We collect lots of data about our libraries. Visits, circulation, Wi-Fi usage, program attendance, user satisfaction—the list seems endless. And perhaps our initial inclination is to share all of this data with decision makers, because more information is better, right? That is, until our stakeholders miss our main points because they’re wading through so many statistics.
There is a better way. I work at Colorado State Library’s Library Research Service and several years ago we took a step back to think about how we were presenting our research findings, which were mostly thick reports full of statistical jargon. What prompted this reflection was feedback from school librarians about our best-known body of research, a series of studies demonstrating the impact of school libraries on student achievement. The librarians essentially told us, “Nice studies, but to get our administrators’ attention and demonstrate impact, we need you to present research in a more concise and accessible way.” With that, we knew it was time to get visual.
I reviewed this series of studies, spanning more than two decades, and wondered how it could be turned into a data visualization that fit on one legal-size sheet of paper. Here is the plan I used to achieve this task:
Determine your audience. Who is the target audience for your data visualization? My audience was school administrators, including principals and superintendents. Your answer to this question should determine your approach to the rest of the design process and help you streamline what to present.
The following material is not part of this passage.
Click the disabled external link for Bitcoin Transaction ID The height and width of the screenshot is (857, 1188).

Find your story. We are doing data visualization, which means that the numbers should set the direction you take. Review all of the relevant figures and think about which ones best express the narrative you want to tell. Focus on these and get rid of the rest. In my case, there were dozens of data sets, but the most compelling findings for my target audience were those that emphasized the all-important student test scores. I selected data that showed school libraries positively impacting reading scores, regardless of such mitigating factors as student poverty level and overall staffing losses.
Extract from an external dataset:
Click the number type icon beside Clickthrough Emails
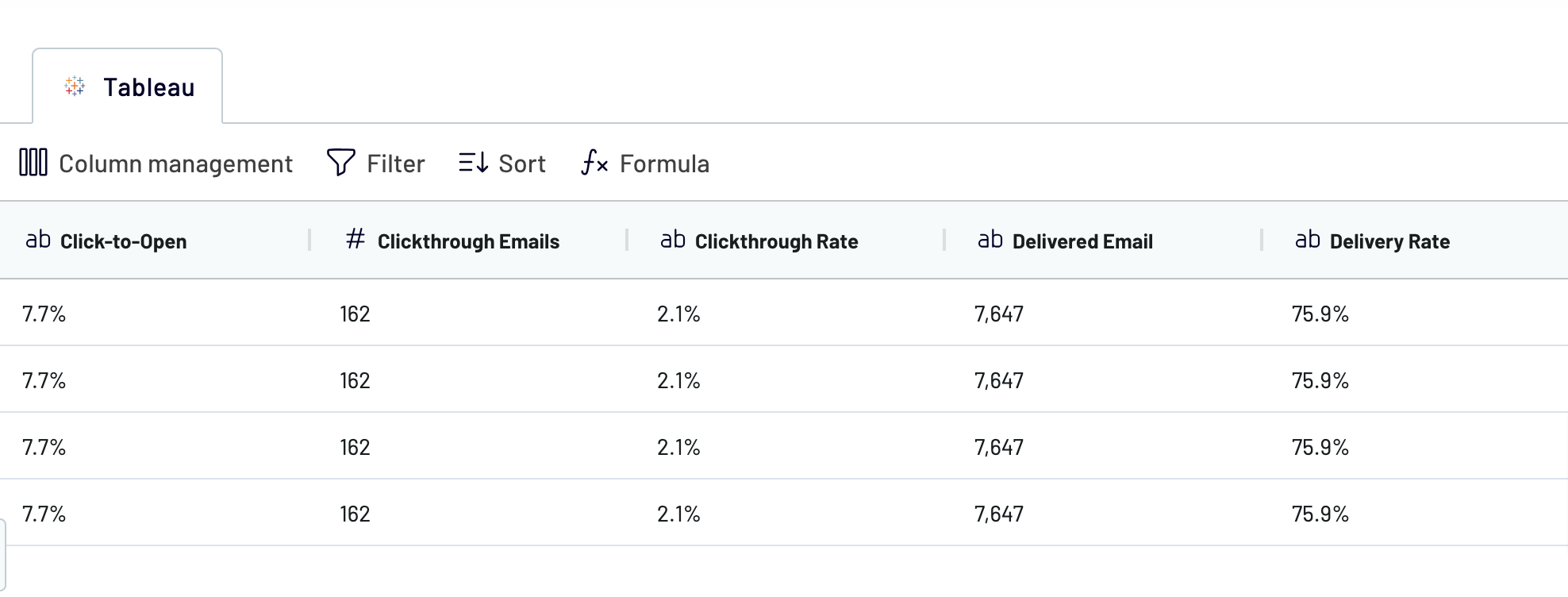 (355, 239)
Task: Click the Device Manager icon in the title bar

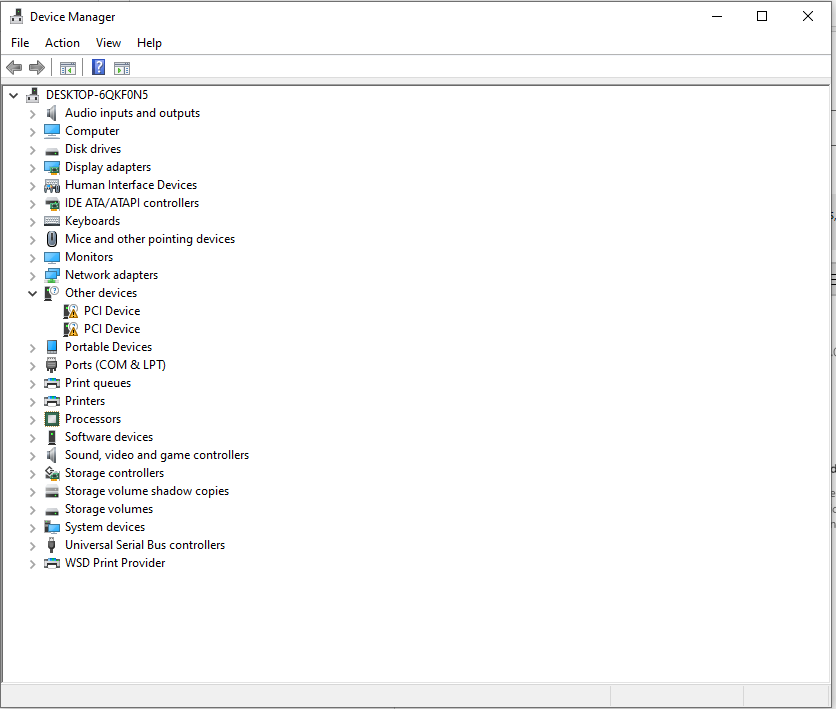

The librarians essentially told us, ‘Nice studies, but to get our administrators’ attention and demonstrate impact, we need you to present research in a more concise and accessible way.
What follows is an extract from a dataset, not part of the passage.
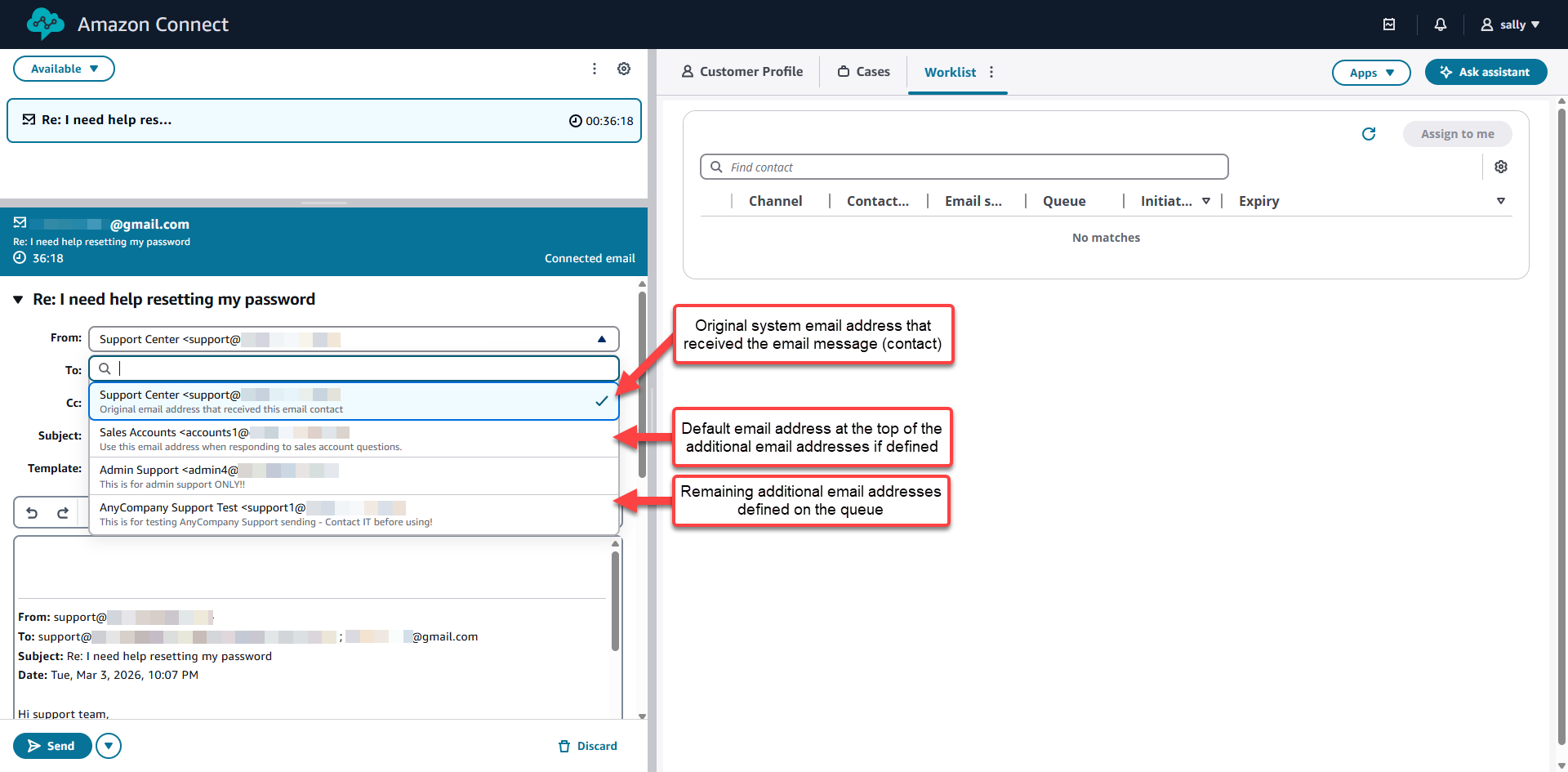Refresh the Worklist contacts
The width and height of the screenshot is (1568, 772).
[x=1369, y=134]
Select design tools. Think about what software you need to design your visualization. I use Adobe Illustrator. This is a powerful design tool but has some significant barriers, including cost and a steep learning curve. However, there are plenty of lower-cost and free solutions for designing infographics. Web-based tools include Inkscape—an open-source alternative to Adobe Illustrator—as well as Piktochart, Venngage, and Canva. Added advantages of these latter three tools are that they provide templates, so you don’t have to start with a blank canvas, and they are intuitive and easy to learn. Microsoft Office programs such as Publisher and PowerPoint are also possibilities. You can view an infographic template I designed entirely in PowerPoint.
Share your data. At this point, you have invested a lot of time and effort into your visualization, so you will want to find ways to share it broadly and maximize its use. Perhaps you could take snippets of the report, like the Bill and Melinda Gates Foundation does, and post them on social media. Or consider embedding individual statistics on text-heavy pages of your annual report, similar to New York Public Library.
Think of data visualization as being on a continuum. Simple design elements such as Excel charts occupy one side of this spectrum, while complex infographics occupy the other. Effective visualizations can be created at both ends of this continuum, and anywhere in between. No matter the complexity of your visualization, try using the process described above to make strategic decisions whenever you are presenting data. Doing so will keep decision makers focused on your message instead of lost in a sea of numbers.